Quelle est la place de la France dans ce nouvel ordre géopolitique ?

Il y a plusieurs signes du déclassement français. Les politiques avec lesquels j’ai échangé ont conscience des enjeux. Mais ils sont des managers du risque, voire du vide, plutôt que des hommes d’État. Or nous sommes à un moment où nous aurions besoin d’un homme fort et d’une vision extrêmement claire de ce qui doit être fait. Cela requiert beaucoup de travail mais aussi du courage car il convient d’acter des choix. Il y a eu des centaines de rapports et d’auditions sur le sujet mais rien n’est fait. Le management du court terme pour éviter les crises permanentes ne fait que nourrir un cercle vicieux. On ne peut pas construire une vision à cinquante ans si on est toujours en réaction à la dernière mode du marché. Les politiques sont en incapacité à penser en même temps le court et le long terme. La France éprouve également de grandes difficultés à penser hors d’elle-même, à regarder ce qui se fait ailleurs. Notre pays est gouverné de manière anachronique par rapport à l’emballement technologique.

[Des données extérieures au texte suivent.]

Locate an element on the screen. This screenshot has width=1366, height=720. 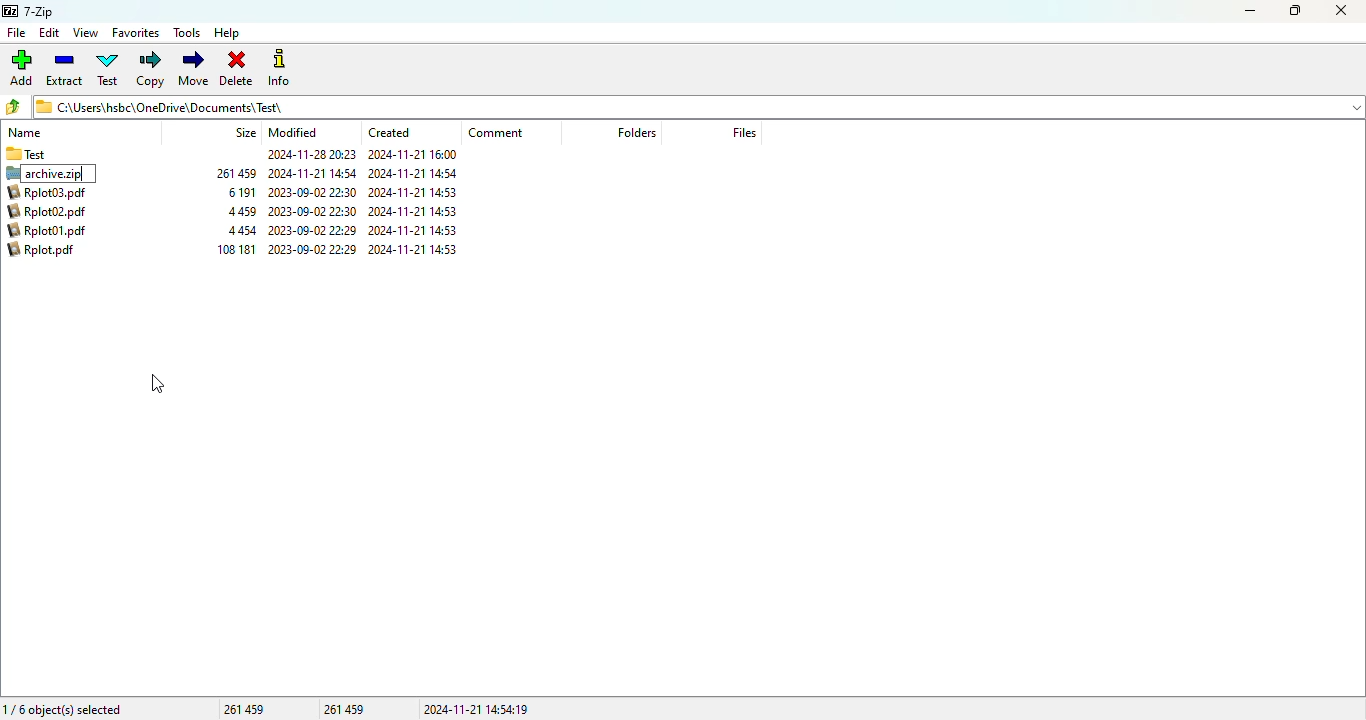
4 454 is located at coordinates (242, 230). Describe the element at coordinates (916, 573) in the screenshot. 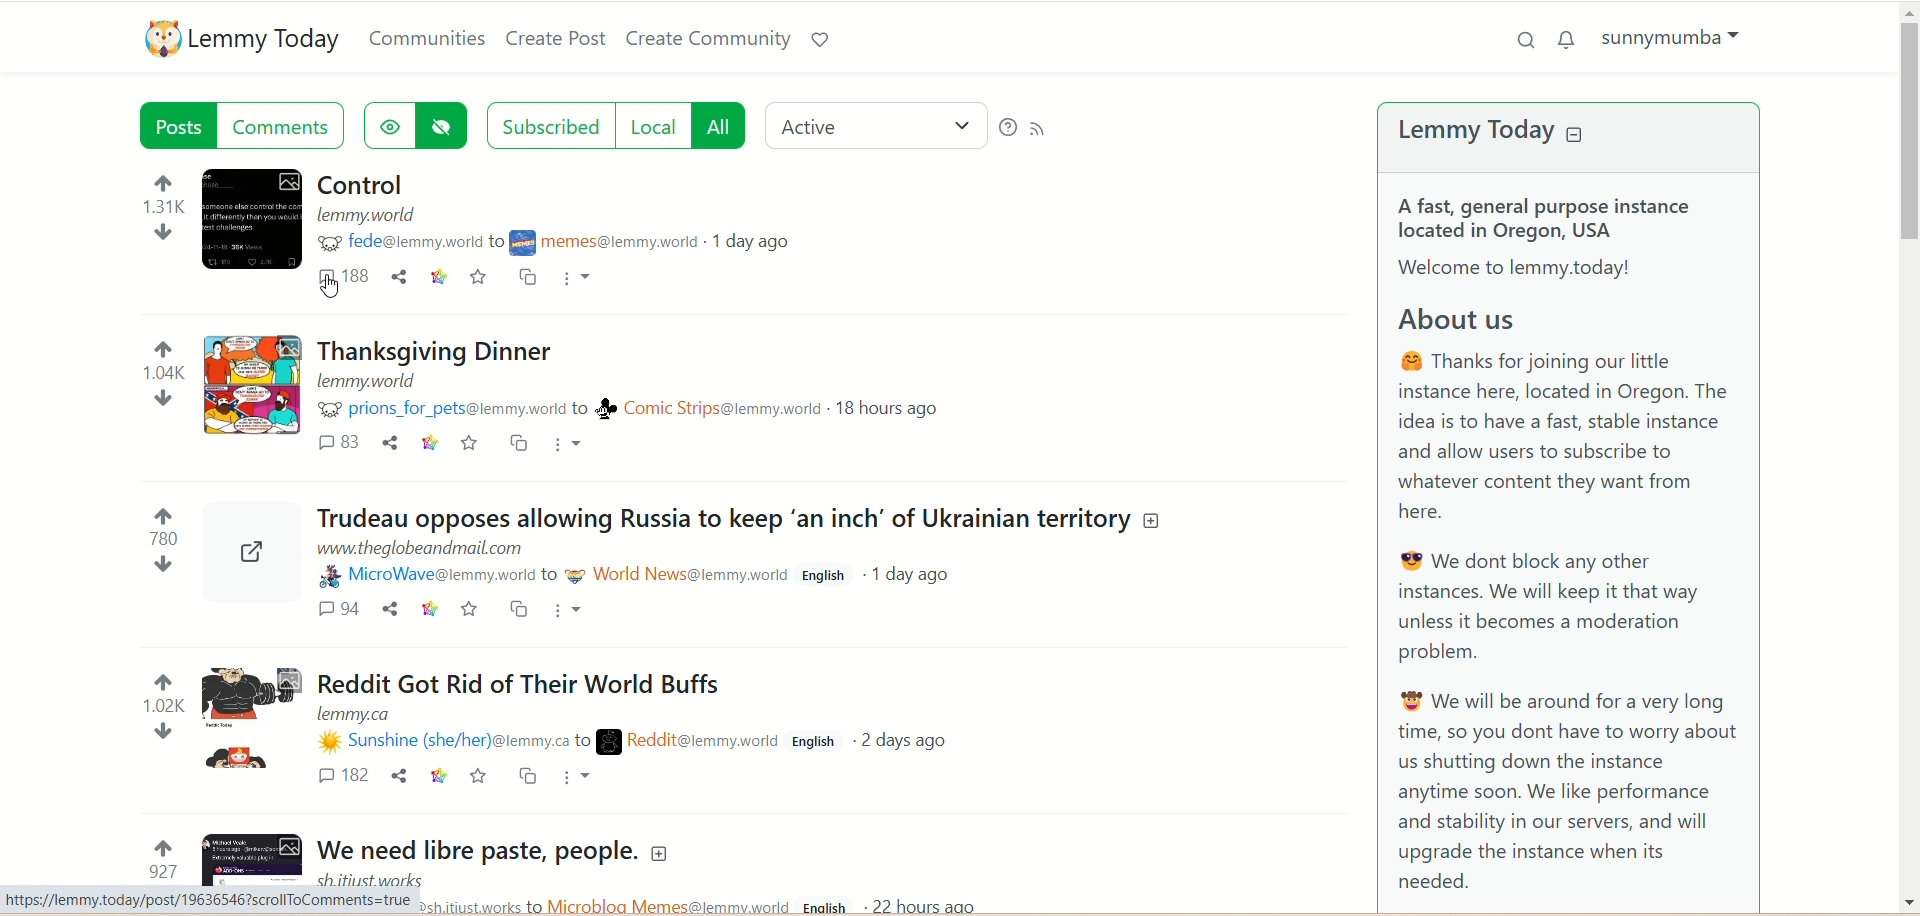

Vous militez pour une cogouvernance entre les États-Unis et l’Europe sur ces sujets. Pourquoi ?

Qu’on le veuille ou non, notre principal allié aujourd’hui ce sont encore les États-Unis. Il faut penser cette relation à long terme. Sur le plan normatif, il existe déjà divers accords de transfert de données transatlantiques. On fait des choses mais sans aller au bout de la logique. Il faut cogouverner ensemble les acteurs transfrontaliers affiliés loyaux envers les États-Unis. Après, cela suppose aussi de développer ses propres stratégies de niche. Sur quelle chaîne de valeur exister, avoir deux ou trois champions et développer tout une diplomatie autour de ça ? Il faut toujours penser à double échelle et à double temporalité.

seuil

Quel intérêt pour les États-Unis ?

Il y a toujours des marchés stables en Europe, avec des consommateurs. L’influence, ils ne vont pas l’avoir tout seul dans leur coin. Ils ont besoin d’alliés, d’essaimer, de sécuriser leur étranger proche.

Comment pensez-vous philosophiquement le sujet alors qu’il y a peu de philosophes qui ont connu notre niveau technologique ?

Il y a des penseurs mais nous en manquons en Europe. Les États-Unis sont un peu un pays Pharmakon. Ils disposent à la fois du poison et de l’antidote. La crème de la recherche technocritique est outre-Atlantique. En Europe, nous avons eu des penseurs qui ont réfléchi sur la technique comme Martin Heidegger ou plus récemment Bernard Stiegler. Pourquoi ils ne sont pas mes références ? Car j’essaie de préserver une ligne qui n’est pas phobique de la technologie, ni optimiste. En France, la technocritique masque souvent de la technophobie. Je souhaite raconter ce monde avec le pire et le meilleur. C’est la question de la technologie pour quoi faire ? Nous devons construire un projet politique auquel va s’adapter la technologie et non pas l’inverse.